Abstract:
Objective Ship target visible light and infrared image fusion is a key technology for target recognition and characteristic research. Traditional registration methods face challenges such as significant differences in imaging conditions, difficult feature matching, and low accuracy in complex environments, which struggle to meet real-time and robustness requirements. Neural Radiance Fields (NeRF) demonstrate substantial potential in 3D scene reconstruction and view synthesis. However, existing NeRF methods primarily target single-modal images and lack effective support for multi-modal registration and fusion. Therefore, it is necessary to develop an improved NeRF-driven method for intelligent augmentation, registration, and fusion of ship visible light and infrared images to enhance detection and recognition accuracy. For this purpose, this paper proposes an improved NeRF-based intelligent augmentation, registration, and fusion method for ship visible light and infrared images.
Methods This paper constructs a multi-modal image registration and fusion system based on improved NeRF, with the overall workflow illustrated in Fig.1. A multi-modal data acquisition platform is established for ship target imaging experiments in visible light and infrared bands, with acquisition scenes shown in Fig.3 and system configuration in Fig.4. A multi-modal NeRF reconstruction network is developed to generate 3D point cloud models, with spatial relationships depicted in Fig.5 and reconstructed models in Fig.6. A cross-modal geometric consistency constraint mechanism is designed to optimize the pre-registration point cloud spatial relationship (Fig.7(a)) into a precise alignment state (Fig.7(b)), achieving sub-pixel-level registration through a joint optimization loss function. An adaptive weight fusion strategy incorporating multi-scale attention mechanisms is employed to dynamically adjust contributions from different modalities, and it is compared and validated against traditional fusion methods (MS-SRIF, PCA-MSIF, CNN-LPIF), with fusion effects shown in Fig.12. The system's registration accuracy and fusion quality are comprehensively verified using simulated and real ship datasets.
Results and Discussions The multi-modal ship image fusion system based on the improved NeRF demonstrates excellent experimental performance. Registration accuracy verification in Tab.3 shows that the point cloud registration success rate reaches 98.43%, indicating high geometric alignment accuracy. The NeRF-RGB model evaluation results in Tab.5 further confirm strong consistency between reconstructed and reference images, with SSIM reaching 0.8193 and PSNR achieving 21.92 dB. Quantitative evaluation in Tab.6 reveals that CNN-LPIF excels in detail enhancement, achieving leading information entropy metrics, while PCA-MSIF outperforms other methods in structural consistency with the best PSNR and SSIM values. In contrast, MS-SRIF exhibits more balanced performance but with relatively higher errors. Comparative experiments also demonstrate that the proposed model requires only 25 minutes of training time, achieving an optimal balance between accuracy and efficiency. Overall, comprehensive evaluation results identify PCA-MSIF as the top-performing method.

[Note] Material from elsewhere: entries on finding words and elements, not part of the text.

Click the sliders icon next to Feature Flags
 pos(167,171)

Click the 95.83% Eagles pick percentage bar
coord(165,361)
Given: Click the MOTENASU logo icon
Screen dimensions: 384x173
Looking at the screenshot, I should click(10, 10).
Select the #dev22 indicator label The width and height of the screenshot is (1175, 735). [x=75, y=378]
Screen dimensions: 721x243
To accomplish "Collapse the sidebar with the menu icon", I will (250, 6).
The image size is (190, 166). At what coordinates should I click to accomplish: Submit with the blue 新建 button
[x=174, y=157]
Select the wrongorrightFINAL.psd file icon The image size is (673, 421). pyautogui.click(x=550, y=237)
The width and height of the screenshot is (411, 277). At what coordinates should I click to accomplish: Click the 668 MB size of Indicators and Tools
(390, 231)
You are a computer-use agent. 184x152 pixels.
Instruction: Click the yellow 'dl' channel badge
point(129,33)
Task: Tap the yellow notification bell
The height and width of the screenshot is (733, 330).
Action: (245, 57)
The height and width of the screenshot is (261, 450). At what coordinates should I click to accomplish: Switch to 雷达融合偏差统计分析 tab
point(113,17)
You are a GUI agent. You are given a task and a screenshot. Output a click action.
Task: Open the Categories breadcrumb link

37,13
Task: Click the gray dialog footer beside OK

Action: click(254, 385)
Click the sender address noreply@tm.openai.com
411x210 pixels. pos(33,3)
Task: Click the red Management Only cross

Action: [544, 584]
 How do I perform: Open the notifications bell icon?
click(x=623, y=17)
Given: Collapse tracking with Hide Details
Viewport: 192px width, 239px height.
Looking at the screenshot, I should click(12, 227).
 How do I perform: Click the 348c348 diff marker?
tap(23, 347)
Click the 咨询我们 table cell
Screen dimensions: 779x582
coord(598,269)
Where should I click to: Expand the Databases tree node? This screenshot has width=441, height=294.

Conclusions This paper proposes an improved NeRF-based method for intelligent augmentation, registration, and fusion of ship visible light and infrared images, constructing a multi-modal data acquisition and reconstruction system to achieve sub-pixel-level precise registration and high-fidelity fusion. Experimental results demonstrate that the system outperforms traditional methods in detail preservation, structural consistency, and error control, with the lowest comprehensive evaluation F value of 0.0906 and high consistency in NeRF-RGB rendered images (SSIM 0.8193). The point cloud matching rate remains above 98% under a 5 mm threshold. For various ship targets, the method generates clear fused images, enhancing robustness and real-time performance in maritime surveillance and providing reliable technical support for multi-modal target recognition, with broad application prospects.